Принципиальных расхождений между нобилитетом, заседавшим в парламенте, и президентом не имелось. Речь шла только о том, у кого будет в руках власть. Поначалу при президенте существовал премьер, которым в течение 1849 года являлся Одилон Барро, видный либерал времён Июльской монархии. Затем институт премьера был упразднён, и министры напрямую подчинялись президенту, сосредоточивавшему в своих руках всё больше власти. Тот, кто в 1848 году считался простачком, которым будет легко управлять, оказался совсем не так прост. Признал свою ошибку и Гюго, перешедший в оппозицию к Луи Наполеону.
18 августа 1850 года в Париже умер Бальзак, недавно вернувшийся из России со своей женой Эвелиной. Последние месяцы жизни он был очень плох. Когда до Гюго дошли вести о том, что Бальзак умирает, он поспешил к нему домой, но застал лишь агонию великого романиста. Через несколько дней он выступил на его похоронах.

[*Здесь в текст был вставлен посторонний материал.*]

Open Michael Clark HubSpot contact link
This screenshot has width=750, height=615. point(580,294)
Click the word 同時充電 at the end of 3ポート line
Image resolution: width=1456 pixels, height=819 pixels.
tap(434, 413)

Ныне без описания Гюго последних часов Бальзака и его речи при захоронении не обходится ни одна книга о творце «Человеческой комедии», настолько чётким и врезающимся в память получился рассказ. Гюго сумел воздать должное своему гениальному собрату по перу, который относился к нему слишком придирчиво, в том числе в политических вопросах, считая Гюго демагогом, действующим на потребу черни. Но поэт встал выше былых разногласий.
Впрочем, Бальзак воздавал должное гению поэта. Так, по поводу сборника «Лучи и тени» он писал: «...господин Гюго есть, безусловно, самый великий поэт XIX века». Ему же он посвятил свой роман «Утраченные иллюзии». Гюго был единственным из академиков, кто голосовал за кандидатуру Бальзака в 1849 году.